MODEL_ID = "meta-llama/Llama-3.2-1B"

# Build dataset
builder = DatasetBuilder(
    data_path="notifications.csv",
    model_id=MODEL_ID,
    prompt_template=prompt_template,
    input_column_map={"text": "message_body"},
    label_column="label",
).build()

# Run compression pipeline
trainer = CompressTrainer(
    model_id=MODEL_ID,
    dataset_builder=builder,
    stages=["ft", "compress_4bit", "deploy"],
    training_config=TrainingConfig(
        num_train_epochs=1,
        eval_strategy="epoch",
        save_strategy="epoch",
    ),
    deployment_config=DeploymentConfig(
        save_merged_fp16=True,     # Canonical dense model
        save_quantized_4bit=True,  # BitsAndBytes 4-bit
        save_gguf_q4_0=True,       # GGUF for llama.cpp
    ),
)

results = trainer.run()

print("Training complete!")
print(results)
```

## 📦 Deployment & Artifacts

### Deployment Methods
The final stage of the pipeline, **`deploy`**, automatically converts your optimized model into rigorous production formats. Controlled by `DeploymentConfig`, it supports:

*   **GGUF (`save_gguf_q4_0`, etc.)**: The gold standard for **CPU inference**. These files can be loaded directly into [llama.cpp](https://github.com/ggerganov/llama.cpp) or [Ollama](https://ollama.com).
*   **Quantized 4-bit (`save_quantized_4bit`)**: Pre-shrunk BitsAndBytes models. Ideal for low-VRAM **GPU inference** using Python/Transformers.
*   **Merged FP16 (`save_merged_fp16`)**: The canonical high-precision model. Use this for **vLLM / TGI servers** or further research.

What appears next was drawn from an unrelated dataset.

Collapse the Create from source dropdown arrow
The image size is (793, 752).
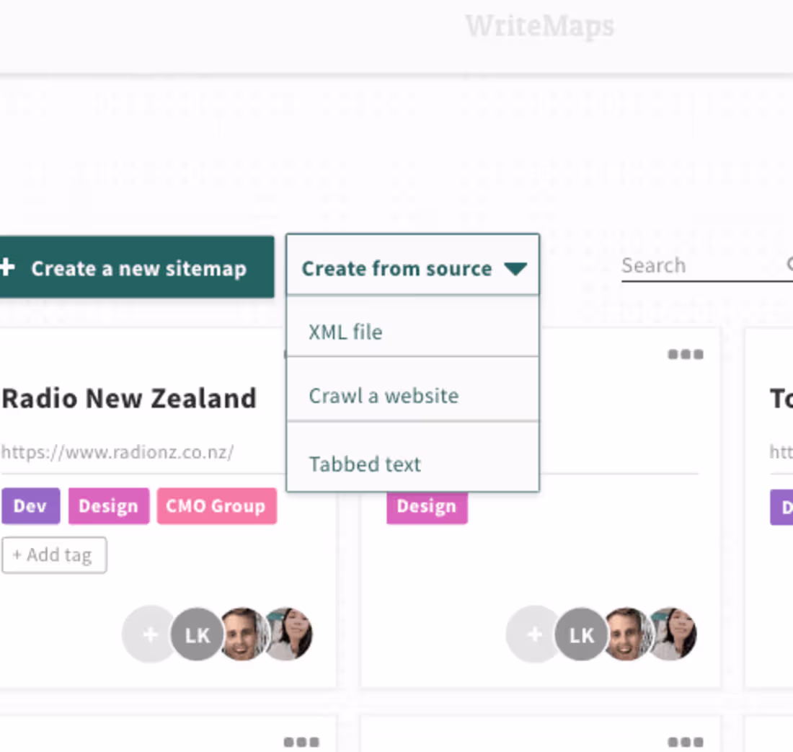click(515, 268)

### Saving Models & Trade-offs
A unique feature of compressGPT is that **every stage saves its own model and metrics**. This allows you to deploy different versions of the *same model* to different devices based on their constraints.

**1. Default Outputs (`runs/default/`)**
Every stage you run automatically saves its result:
*   `ft_adapter/`: High-accuracy LoRA adapter (best for Cloud/GPU).
*   `compress_4bit_merged/`: Quantized & recovered model (best for accuracy/size balance).
*   `metrics.json`: Compare `ft` vs `compress_4bit` accuracy to make data-driven deployment decisions.

**2. Deploy Outputs (`runs/default/deploy/`)**
Production-ready artifacts are generated here **only if enabled** in `DeploymentConfig`:

```text
runs/default/deploy/
├── merged_fp16/        # Universal format (vLLM, TGI)
├── quantized_4bit/     # Python-native compressed (Transformers)
└── gguf/
    ├── model-f16.gguf  # High precision GGUF
    └── model-q4_0.gguf # Optimized Edge/CPU GGUF
```

---

## ⚠️ Current Support
Currently, compressGPT is optimized for **Classification Tasks** (e.g., Sentiment, Intent Detection, Spam Filtering). Support for Generation tasks (RAG, Chat) is coming soon.